Señor director:
Qué sorpresa y qué alegría leer a Enrique Krauze en la edición 2097 de Proceso. Gracias al director Rafael Rodríguez Castañeda.
Nos guste o nos disguste, como Octavio Paz en su tiempo, como el propio Scherer García en su micromuralismo crítico del poder (político y económico), sin ocultar preferencias, aversiones y dudas, cada uno a su manera, creo que hoy Krauze encarna los amores y los odios de las pulsiones mexicanas al filo de nuestra rala democracia.
Y escribe precisamente sobre la amistad, que no tiene que ser complaciente y sí crítica y encarnizada en el mejor sentido. Es decir, exponiendo las coincidencias y las diferencias en el diálogo crítico, fraterno y democrático.
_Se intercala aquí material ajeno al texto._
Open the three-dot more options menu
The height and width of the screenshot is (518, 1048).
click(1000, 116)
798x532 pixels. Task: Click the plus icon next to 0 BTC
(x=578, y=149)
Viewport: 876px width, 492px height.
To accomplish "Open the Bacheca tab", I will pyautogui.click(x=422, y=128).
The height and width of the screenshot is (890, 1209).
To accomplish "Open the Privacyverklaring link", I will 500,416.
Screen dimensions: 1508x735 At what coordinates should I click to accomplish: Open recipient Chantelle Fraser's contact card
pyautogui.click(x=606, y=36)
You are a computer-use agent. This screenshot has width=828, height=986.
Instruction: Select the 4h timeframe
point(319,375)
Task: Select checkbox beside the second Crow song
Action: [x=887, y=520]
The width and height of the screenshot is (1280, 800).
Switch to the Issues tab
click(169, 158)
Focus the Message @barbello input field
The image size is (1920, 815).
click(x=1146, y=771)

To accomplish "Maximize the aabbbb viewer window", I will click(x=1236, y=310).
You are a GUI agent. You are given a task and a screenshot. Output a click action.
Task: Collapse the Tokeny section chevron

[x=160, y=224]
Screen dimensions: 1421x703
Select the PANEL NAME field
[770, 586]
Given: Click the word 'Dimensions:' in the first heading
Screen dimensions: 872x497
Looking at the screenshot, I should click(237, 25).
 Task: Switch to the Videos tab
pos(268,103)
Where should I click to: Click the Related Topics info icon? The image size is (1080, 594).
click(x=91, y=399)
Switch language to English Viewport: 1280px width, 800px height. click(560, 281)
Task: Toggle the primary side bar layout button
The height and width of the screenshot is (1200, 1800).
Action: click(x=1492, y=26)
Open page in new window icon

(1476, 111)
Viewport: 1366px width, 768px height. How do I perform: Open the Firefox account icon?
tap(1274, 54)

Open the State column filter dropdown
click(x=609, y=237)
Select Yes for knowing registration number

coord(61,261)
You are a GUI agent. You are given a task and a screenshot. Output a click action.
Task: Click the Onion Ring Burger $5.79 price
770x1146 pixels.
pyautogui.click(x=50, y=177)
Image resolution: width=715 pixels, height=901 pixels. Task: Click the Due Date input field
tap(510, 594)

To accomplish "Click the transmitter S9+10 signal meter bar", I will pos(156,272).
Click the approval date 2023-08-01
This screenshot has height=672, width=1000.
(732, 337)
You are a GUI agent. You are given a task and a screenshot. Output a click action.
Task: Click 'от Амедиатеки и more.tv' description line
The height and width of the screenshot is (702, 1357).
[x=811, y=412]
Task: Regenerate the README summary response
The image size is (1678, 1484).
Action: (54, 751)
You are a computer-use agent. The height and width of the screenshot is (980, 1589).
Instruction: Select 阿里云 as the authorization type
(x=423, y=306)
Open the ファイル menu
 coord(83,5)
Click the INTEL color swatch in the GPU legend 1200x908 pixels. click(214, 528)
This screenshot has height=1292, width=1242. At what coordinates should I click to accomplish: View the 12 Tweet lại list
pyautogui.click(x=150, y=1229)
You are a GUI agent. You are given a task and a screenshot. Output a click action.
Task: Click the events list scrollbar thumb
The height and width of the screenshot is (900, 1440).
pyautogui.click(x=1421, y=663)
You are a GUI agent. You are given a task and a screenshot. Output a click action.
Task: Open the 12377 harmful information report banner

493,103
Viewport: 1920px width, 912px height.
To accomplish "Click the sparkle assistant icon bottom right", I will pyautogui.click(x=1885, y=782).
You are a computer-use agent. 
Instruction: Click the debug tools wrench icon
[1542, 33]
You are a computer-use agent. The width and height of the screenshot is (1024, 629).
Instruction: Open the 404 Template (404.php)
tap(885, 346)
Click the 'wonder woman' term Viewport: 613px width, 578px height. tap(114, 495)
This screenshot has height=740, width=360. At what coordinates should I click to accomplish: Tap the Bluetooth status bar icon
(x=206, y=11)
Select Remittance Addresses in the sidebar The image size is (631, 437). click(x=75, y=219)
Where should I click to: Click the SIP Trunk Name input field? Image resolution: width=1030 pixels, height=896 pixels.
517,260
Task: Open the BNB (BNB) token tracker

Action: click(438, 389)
Sin excluir las diferencias, pienso que Enrique Krauze es el puente entre Julio Scherer y Octavio Paz y sus lectores, entre Proceso y Letras Libres y sus diversos lectores. Por obra, temperamento y presencia, el historiador y ensayista es parte de nuestra mejor cultura liberal crítica que tanta falta nos hace:
“Del mismo modo en que evadimos la autocrítica, casi siempre confundimos la crítica con el ataque, la censura, el anatema. Nos va la vida en aferrarnos a nuestras posiciones y en descalificar las contrarias, como si todo crítico fuese un enemigo. Pero la crítica tiene un sentido muy distinto. Es un intento colectivo, acumulativo, imperfecto por naturaleza, de aproximarse a la verdad. En una atmósfera crítica podemos razonar con claridad y pulcritud; podemos aprender a fundamentar, a matizar, a ceder y conceder con altura, con gracia; podemos diferir con el prójimo y hacerlo de manera firme, incluso áspera, pero sin sacarle el corazón; podemos someter nuestras diferencias al escrutinio público; podemos, en suma, arraigar todas esas virtudes… que no nos caracterizan” (Krauze, Enrique, “Necesidad de la crítica”, en Para salir de Babel, Tusquets, México, 2006, p. 71).
Gracias, Proceso, Rodríguez Castañeda, Julio Scherer, Octavio Paz, Enrique Krauze, Plural, Vuelta, Letras Libres… por el diálogo difícil con el otro, distinto y semejante.
A pensar en lo que nos une fraternal y críticamente frente al oscuro poder blindado.